Once a raised ANA has been identified, I order dsDNA, ENA, C3 and C4 levels. A raised dsDNA is present in around 70% of patients with SLE and is relatively specific for this condition. The ENA can help define the clinical phenotype as the different components of the ENA are associated with different diseases. C3 and C4 levels frequently decrease in active disease due to immune complex consumption. Contrast this with high C3 and C4 levels which occurs with any form of inflammation or infection.

Let me present some cases to tie all of this together.

Case one is a 55-year-old obese (BMI 33) female who presents with severe fatigue and aching in her neck, low back, knees and feet. She is at her worst in the evening and there is no joint swelling or significant morning stiffness. She does not have any of the symptoms of connective tissue disease detailed above.

Blood tests show ANA 1:160 homogenous pa ern but her dsDNA and ENA are negative and full blood count and complement levels are normal. This lady does not have a CTD. An ANA result like this occurs in up to 1 in 10 of the normal population and her symptoms are not suggestive of a CTD.

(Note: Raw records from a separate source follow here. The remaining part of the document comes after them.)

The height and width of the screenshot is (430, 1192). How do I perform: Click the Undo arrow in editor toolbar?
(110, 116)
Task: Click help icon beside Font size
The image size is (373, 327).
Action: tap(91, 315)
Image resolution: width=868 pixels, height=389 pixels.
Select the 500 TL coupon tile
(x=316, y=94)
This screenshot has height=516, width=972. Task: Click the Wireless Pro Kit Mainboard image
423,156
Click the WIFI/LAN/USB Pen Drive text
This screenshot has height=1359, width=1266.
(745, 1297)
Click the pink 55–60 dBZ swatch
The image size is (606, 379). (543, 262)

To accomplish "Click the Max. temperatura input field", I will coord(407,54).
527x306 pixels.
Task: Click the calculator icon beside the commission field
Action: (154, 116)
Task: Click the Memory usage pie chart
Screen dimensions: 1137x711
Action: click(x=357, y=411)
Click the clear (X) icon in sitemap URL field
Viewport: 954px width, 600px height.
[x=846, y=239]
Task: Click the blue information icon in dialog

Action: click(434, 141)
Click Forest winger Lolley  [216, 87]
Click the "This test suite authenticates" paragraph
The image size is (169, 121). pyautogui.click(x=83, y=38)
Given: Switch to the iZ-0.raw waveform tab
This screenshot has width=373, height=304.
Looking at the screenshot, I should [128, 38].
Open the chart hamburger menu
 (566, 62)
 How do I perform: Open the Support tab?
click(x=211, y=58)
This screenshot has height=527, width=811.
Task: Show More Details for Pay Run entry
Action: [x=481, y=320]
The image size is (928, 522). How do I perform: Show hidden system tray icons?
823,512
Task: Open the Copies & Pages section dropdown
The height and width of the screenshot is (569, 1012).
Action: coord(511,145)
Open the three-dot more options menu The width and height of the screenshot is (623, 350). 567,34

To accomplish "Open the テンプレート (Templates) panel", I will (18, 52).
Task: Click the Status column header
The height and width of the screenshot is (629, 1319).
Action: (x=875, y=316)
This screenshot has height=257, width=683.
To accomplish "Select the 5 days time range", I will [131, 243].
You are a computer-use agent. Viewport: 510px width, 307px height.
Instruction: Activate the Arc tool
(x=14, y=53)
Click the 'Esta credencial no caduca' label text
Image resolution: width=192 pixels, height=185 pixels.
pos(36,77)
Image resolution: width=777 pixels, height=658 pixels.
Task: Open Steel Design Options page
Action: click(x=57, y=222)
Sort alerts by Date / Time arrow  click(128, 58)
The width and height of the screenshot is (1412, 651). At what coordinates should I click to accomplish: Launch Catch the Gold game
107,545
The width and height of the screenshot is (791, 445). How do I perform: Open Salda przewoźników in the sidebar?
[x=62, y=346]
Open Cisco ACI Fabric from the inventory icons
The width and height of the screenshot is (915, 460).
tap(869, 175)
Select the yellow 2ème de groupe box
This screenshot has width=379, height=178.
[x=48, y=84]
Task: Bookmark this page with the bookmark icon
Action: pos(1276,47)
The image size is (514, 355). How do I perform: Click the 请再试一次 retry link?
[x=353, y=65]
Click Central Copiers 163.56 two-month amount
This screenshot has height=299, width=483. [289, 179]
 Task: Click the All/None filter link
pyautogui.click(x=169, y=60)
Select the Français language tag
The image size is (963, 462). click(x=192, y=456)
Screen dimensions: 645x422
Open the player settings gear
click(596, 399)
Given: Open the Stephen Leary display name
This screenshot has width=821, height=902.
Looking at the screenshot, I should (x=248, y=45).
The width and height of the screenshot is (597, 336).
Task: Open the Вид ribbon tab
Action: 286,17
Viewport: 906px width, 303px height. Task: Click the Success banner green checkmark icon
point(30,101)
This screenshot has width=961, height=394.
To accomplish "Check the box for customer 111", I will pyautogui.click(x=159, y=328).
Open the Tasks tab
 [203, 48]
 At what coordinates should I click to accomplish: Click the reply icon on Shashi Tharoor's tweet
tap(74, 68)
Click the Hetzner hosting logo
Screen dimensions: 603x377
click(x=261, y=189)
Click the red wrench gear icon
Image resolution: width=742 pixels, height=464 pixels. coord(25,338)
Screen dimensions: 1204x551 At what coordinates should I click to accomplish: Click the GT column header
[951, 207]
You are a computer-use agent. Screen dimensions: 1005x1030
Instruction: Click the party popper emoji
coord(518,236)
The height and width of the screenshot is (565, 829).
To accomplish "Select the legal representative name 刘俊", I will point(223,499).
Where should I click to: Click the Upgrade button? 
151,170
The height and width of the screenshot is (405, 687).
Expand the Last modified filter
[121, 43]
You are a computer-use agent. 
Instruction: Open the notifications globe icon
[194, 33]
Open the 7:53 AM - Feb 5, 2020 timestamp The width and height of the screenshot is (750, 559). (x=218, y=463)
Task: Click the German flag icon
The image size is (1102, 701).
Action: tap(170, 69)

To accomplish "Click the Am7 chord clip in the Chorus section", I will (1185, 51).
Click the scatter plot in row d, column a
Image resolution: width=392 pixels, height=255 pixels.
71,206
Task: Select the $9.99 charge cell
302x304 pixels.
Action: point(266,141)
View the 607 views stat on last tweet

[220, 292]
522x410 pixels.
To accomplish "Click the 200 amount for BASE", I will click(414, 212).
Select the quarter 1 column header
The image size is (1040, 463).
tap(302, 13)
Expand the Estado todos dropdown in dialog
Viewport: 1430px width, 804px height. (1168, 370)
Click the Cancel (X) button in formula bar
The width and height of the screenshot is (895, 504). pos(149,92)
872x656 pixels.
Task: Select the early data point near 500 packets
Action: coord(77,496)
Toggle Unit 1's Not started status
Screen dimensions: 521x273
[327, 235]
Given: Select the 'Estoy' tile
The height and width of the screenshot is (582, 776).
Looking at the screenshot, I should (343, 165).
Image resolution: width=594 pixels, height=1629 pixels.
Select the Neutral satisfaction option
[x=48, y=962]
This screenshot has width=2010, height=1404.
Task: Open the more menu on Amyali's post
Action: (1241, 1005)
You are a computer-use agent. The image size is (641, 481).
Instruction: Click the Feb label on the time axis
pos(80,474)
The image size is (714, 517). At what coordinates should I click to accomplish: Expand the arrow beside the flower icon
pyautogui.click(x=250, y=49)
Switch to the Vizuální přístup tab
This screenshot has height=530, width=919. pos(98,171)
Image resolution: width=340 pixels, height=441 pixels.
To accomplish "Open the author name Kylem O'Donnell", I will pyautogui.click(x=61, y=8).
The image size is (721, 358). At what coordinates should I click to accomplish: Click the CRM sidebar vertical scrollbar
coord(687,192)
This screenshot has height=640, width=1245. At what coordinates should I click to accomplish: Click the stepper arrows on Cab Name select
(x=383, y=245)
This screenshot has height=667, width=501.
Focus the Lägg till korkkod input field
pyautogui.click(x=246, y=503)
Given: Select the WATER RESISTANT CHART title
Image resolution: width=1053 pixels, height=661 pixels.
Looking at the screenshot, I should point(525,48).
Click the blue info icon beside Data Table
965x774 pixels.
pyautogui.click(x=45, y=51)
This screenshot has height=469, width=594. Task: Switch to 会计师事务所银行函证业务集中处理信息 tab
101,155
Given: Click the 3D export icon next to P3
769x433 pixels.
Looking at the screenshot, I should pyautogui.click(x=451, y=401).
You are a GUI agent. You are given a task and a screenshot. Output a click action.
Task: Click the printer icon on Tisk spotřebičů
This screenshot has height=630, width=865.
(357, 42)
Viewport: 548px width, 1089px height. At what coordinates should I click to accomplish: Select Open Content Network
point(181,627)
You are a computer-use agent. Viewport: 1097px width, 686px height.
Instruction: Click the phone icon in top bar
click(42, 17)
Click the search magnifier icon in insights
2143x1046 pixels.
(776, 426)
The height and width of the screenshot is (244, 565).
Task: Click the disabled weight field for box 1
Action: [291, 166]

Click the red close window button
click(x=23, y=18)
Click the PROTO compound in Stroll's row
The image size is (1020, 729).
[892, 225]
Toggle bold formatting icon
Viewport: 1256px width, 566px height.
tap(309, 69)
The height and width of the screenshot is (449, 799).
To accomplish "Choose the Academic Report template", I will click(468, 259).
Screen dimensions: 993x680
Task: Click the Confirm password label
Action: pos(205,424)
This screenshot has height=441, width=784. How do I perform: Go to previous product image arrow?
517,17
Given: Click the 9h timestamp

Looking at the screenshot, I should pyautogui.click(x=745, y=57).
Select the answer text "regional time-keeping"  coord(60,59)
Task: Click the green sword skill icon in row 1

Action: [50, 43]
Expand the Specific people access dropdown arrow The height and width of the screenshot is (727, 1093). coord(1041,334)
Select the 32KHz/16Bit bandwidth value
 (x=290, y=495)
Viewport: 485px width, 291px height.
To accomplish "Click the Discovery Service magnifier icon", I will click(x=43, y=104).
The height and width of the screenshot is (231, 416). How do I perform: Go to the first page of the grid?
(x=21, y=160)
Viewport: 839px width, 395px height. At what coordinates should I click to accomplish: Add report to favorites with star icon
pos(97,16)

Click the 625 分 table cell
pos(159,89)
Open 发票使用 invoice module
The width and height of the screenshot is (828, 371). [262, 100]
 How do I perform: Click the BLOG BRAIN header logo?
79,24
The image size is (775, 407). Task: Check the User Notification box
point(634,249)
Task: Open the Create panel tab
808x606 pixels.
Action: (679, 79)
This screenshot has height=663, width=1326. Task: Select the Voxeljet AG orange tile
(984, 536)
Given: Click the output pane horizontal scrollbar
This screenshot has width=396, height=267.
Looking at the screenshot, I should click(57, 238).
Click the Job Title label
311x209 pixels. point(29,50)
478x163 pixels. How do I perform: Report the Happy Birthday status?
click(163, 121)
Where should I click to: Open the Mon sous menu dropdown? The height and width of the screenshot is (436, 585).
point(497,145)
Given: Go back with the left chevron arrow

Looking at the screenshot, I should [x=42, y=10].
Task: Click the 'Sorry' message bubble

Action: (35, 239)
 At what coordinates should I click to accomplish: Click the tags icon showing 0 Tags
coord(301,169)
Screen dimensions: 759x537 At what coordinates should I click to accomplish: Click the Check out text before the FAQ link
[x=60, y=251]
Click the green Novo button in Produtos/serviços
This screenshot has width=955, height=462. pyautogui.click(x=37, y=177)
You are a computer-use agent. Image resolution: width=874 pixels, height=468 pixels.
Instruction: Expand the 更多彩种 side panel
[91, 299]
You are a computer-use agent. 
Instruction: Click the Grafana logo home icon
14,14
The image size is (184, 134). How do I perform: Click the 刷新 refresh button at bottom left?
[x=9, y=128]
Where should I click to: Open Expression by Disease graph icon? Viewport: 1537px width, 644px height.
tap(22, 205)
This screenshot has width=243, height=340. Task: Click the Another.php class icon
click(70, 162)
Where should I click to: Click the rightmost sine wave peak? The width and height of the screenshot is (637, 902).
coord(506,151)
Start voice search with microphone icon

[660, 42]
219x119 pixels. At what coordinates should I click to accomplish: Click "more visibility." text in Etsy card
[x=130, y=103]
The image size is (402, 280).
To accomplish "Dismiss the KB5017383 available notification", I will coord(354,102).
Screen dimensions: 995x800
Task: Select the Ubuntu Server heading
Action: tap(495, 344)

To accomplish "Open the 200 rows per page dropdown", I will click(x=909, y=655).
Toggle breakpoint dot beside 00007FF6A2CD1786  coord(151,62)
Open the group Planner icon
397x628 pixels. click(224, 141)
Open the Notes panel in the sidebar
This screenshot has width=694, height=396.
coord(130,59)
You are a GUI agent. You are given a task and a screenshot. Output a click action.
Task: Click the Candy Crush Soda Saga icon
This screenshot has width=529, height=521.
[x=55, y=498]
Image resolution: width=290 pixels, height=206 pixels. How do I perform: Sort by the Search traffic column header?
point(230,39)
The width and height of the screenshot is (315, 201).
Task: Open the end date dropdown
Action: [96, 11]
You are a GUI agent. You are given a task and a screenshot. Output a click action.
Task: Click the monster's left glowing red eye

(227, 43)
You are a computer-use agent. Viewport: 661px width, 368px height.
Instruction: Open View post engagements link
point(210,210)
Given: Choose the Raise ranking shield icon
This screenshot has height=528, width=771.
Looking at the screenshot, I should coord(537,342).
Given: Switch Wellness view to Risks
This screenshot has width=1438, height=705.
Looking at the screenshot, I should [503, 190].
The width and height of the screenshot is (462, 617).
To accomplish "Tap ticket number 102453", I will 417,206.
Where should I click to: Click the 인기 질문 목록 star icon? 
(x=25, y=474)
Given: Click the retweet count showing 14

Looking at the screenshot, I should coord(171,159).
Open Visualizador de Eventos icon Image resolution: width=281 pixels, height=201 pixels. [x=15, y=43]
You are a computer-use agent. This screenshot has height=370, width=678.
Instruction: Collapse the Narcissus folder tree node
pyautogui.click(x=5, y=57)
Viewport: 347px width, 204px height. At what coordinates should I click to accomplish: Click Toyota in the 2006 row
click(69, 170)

I would argue that an ANA should not have been ordered due to the non-specific symptoms she describes. You are now left with the situation of having to explain why the ANA result is not of concern, which can be challenging, especially with an anxious or disease-focussed patient. I would suggest her symptoms are more likely to be due to other factors such as stress, poor sleep (including obstructive sleep apnoea), mood disturbance, muscle deconditioning, early osteoarthritis or possibly metabolic / endocrinology issues.

Case two is a 29-year-old female who presents with pain and swelling in her fingers, difficulty using her hands (as she is unable to make an adequate grip), new-onset Raynaud’s phenomenon, a transient malar rash and severe fatigue. She has felt feverish at times but has never recorded her temperature.

These symptoms are concerning for a CTD and ordering an autoimmune screen is entirely appropriate. ANA is 1:1280 homogenous pattern, dsDNA is raised, ENA is positive for SSA and C3 and C4 is low. This lady has SLE and she needs to be referred to a specialist to further assess for organ involvement and to initiate treatment.

Case three is a 45-year-old female who presents with non-specific musculoskeletal pain, short duration (15 minutes) of widespread morning stiffness, fatigue and a rash on her face involving the malar and perioral region.

She was diagnosed with Hashimoto’s thyroiditis six months ago and is now on thyroid hormone replacement. ANA is 1:640 with a homogenous pattern. Other results show negative ENA, normal dsDNA, C3, C4 and full blood count.

This is a tricky situation. While she has a moderate titre ANA, a positive ANA is found in up to 50% of patients with Hashimoto’s thyroiditis. The rest of her investigations are not suggestive of a CTD. The rash on her face certainly warrants concern, however a malar rash can be due to other causes, such as rosacea.

It is possible she has a CTD in evolution or there may be other explanations for her collection of symptoms. It would be unlikely she needs treatment at this stage due to the lack of a clear diagnosis. Observation, further investigation and consideration of specialist referral would be appropriate.

Dr Andrew Jordan is a rheumatologist based in Parramatta, Sydney, with a special interest in inflammatory arthritis, gout and PRP injections.